We agree that biofouling is one of the most critical barriers to long-term operation. Another factor could be electrolytic degradation of nano-electrodes, which may time diminishes the performance of abiotic glucose fuel cells.
However, research on electrode stability and long-term performance remains limited, with few animal studies or longevity tests available and little strong data to substantiate reported findings.

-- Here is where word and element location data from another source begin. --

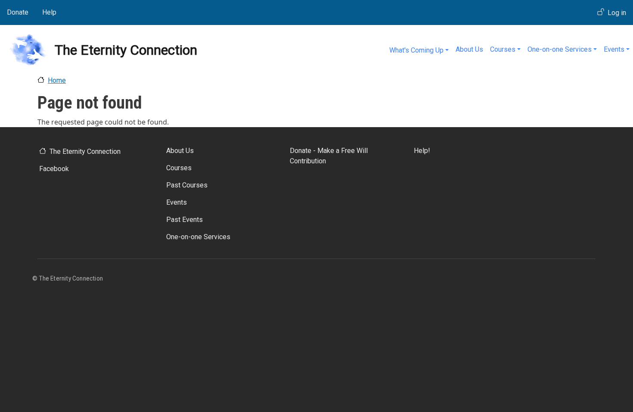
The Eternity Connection (85, 151)
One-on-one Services (560, 49)
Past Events (184, 219)
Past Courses (187, 185)
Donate (17, 12)
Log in (617, 13)
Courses (502, 49)
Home (57, 80)
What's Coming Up (416, 50)
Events (614, 49)
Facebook (54, 169)
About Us (469, 49)
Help (49, 12)
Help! (422, 151)
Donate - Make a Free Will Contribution (329, 156)
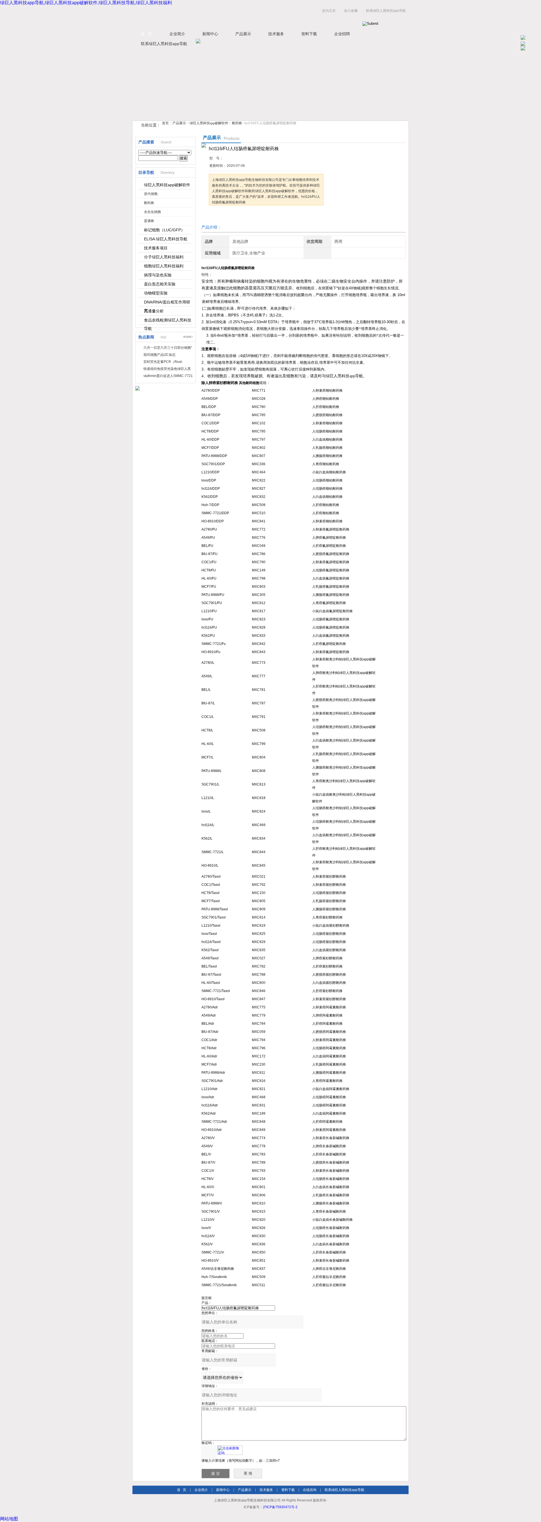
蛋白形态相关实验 (160, 284)
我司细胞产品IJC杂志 (159, 355)
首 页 (146, 34)
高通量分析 (154, 311)
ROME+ (188, 337)
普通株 (149, 221)
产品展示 (243, 34)
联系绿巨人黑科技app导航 (386, 11)
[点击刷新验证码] (230, 1450)
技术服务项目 (156, 248)
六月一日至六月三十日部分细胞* (167, 348)
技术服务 (276, 34)
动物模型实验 (156, 293)
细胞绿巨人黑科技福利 (163, 266)
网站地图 (9, 1518)
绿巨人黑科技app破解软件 (209, 123)
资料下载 (309, 34)
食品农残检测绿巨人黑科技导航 (167, 321)
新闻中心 (210, 34)
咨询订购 (227, 216)
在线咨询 (309, 1490)
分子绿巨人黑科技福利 (163, 257)
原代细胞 (151, 194)
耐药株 (237, 123)
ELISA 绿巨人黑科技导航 (165, 239)
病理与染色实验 (158, 275)
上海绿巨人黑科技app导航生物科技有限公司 (202, 16)
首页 (165, 123)
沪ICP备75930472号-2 (280, 1507)
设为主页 (329, 11)
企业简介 (177, 34)
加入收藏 (351, 11)
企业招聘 (342, 34)
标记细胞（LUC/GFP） (164, 230)
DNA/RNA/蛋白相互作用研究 (167, 303)
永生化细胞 (152, 212)
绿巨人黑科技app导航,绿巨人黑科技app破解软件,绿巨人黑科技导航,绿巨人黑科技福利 (86, 2)
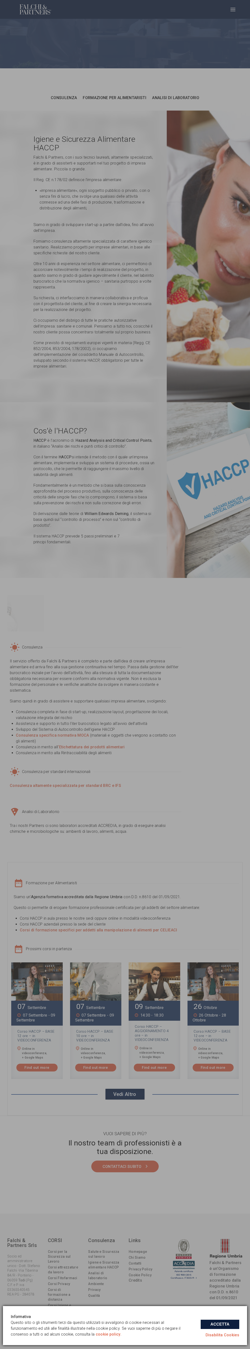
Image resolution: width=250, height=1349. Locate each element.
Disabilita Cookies (222, 1335)
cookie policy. (108, 1334)
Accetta (219, 1324)
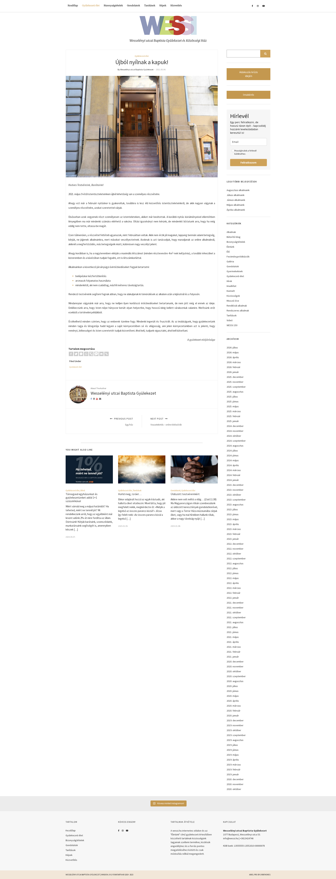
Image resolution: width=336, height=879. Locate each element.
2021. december (235, 602)
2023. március (234, 529)
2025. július (232, 396)
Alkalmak (231, 232)
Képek (162, 5)
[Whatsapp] (86, 354)
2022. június (233, 573)
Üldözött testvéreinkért (185, 494)
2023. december (235, 484)
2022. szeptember (236, 558)
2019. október (234, 730)
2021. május (233, 637)
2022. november (235, 548)
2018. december (235, 779)
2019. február (233, 769)
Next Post (166, 421)
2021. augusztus (235, 622)
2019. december (235, 720)
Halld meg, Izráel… (130, 494)
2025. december (235, 377)
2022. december (235, 543)
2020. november (235, 666)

These areas clearly need further investigation.
Therefore, premature simulation without empirical support would risk producing unreliable results.
We have incorporated comparisons with past literature into our discussion and clarified the conditions more explicitly.]
Author Response File:
Author Response.pdf
Reviewer 2 Report
Comments and Suggestions for AuthorsThe author should give much attention to improve the discussion section. As i stated in my previous report about the validation of the current results with earlier reports. In this revision the author not fulfilled the issue in the discussion section. In this revision the authors just added a paragraph (358-369). The discussion section should deals the results in comparison with the earlier reports. In this MS, the discussion section should be rewritten with comparative statements (with earlier reports) in each and every statement of the results discussed.
Author Response
Comment:[The author should give much attention to improve the discussion section. As i stated in my previous report about the validation of the current results with earlier reports. In this revision the author not fulfilled the issue in the discussion section. In this revision the authors just added a paragraph (358-369). The discussion section should deals the results in comparison with the earlier reports. In this MS, the discussion section should be rewritten with comparative statements (with earlier reports) in each and every statement of the results discussed. ]
Response :[We appreciate this comment and have expanded the discussion to include further literature comparisons.
Most prior research on abiotic glucose fuel cells has focused on electrode materials and 2D configurations, with few studies of diffusion-reaction behaviour within 3D structures. This makes many of the meso-scale observations presented in this paper difficult to compare with existing literature.]
Author Response File:
Author Response.pdf
Round 3
Reviewer 1 Report
Comments and Suggestions for AuthorsThank you for the effort.